◆ OBJECTIVE:
Copy out every one of the following records word for word.

──────── DATA LINES ────────

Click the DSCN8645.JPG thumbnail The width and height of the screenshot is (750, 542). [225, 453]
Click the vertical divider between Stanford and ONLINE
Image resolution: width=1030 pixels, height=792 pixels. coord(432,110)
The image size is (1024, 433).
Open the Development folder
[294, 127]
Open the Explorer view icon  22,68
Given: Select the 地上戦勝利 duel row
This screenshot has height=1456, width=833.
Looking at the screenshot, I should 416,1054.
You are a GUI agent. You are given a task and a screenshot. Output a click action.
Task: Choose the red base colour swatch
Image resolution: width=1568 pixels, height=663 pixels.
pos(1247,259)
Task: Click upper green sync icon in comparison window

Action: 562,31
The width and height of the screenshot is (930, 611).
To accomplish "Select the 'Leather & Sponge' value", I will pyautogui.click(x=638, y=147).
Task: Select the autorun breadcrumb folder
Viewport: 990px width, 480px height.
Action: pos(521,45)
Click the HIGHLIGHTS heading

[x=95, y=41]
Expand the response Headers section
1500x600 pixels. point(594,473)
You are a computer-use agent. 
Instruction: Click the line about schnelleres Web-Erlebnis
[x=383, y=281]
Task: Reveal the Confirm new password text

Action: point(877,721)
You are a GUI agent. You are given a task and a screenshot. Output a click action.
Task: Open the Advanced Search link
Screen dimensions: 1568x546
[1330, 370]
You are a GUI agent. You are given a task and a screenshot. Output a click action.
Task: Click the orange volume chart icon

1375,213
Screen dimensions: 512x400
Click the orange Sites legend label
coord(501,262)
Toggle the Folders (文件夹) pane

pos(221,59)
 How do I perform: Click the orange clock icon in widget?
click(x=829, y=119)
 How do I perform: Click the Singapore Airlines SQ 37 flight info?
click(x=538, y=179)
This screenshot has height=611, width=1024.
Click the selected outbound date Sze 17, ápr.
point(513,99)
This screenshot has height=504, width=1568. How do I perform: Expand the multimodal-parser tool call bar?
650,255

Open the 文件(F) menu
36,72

────────

◆ ANSWER IN FULL:
Click the DSCN8645.JPG thumbnail The width and height of the screenshot is (750, 542). [225, 453]
Click the vertical divider between Stanford and ONLINE
Image resolution: width=1030 pixels, height=792 pixels. coord(432,110)
The image size is (1024, 433).
Open the Development folder
[294, 127]
Open the Explorer view icon  22,68
Given: Select the 地上戦勝利 duel row
This screenshot has height=1456, width=833.
Looking at the screenshot, I should 416,1054.
You are a GUI agent. You are given a task and a screenshot. Output a click action.
Task: Choose the red base colour swatch
Image resolution: width=1568 pixels, height=663 pixels.
pos(1247,259)
Task: Click upper green sync icon in comparison window

Action: 562,31
The width and height of the screenshot is (930, 611).
To accomplish "Select the 'Leather & Sponge' value", I will pyautogui.click(x=638, y=147).
Task: Select the autorun breadcrumb folder
Viewport: 990px width, 480px height.
Action: pos(521,45)
Click the HIGHLIGHTS heading

[x=95, y=41]
Expand the response Headers section
1500x600 pixels. point(594,473)
You are a computer-use agent. 
Instruction: Click the line about schnelleres Web-Erlebnis
[x=383, y=281]
Task: Reveal the Confirm new password text

Action: point(877,721)
You are a GUI agent. You are given a task and a screenshot. Output a click action.
Task: Open the Advanced Search link
Screen dimensions: 1568x546
[1330, 370]
You are a GUI agent. You are given a task and a screenshot. Output a click action.
Task: Click the orange volume chart icon

1375,213
Screen dimensions: 512x400
Click the orange Sites legend label
coord(501,262)
Toggle the Folders (文件夹) pane

pos(221,59)
 How do I perform: Click the orange clock icon in widget?
click(x=829, y=119)
 How do I perform: Click the Singapore Airlines SQ 37 flight info?
click(x=538, y=179)
This screenshot has height=611, width=1024.
Click the selected outbound date Sze 17, ápr.
point(513,99)
This screenshot has height=504, width=1568. How do I perform: Expand the multimodal-parser tool call bar?
650,255

Open the 文件(F) menu
36,72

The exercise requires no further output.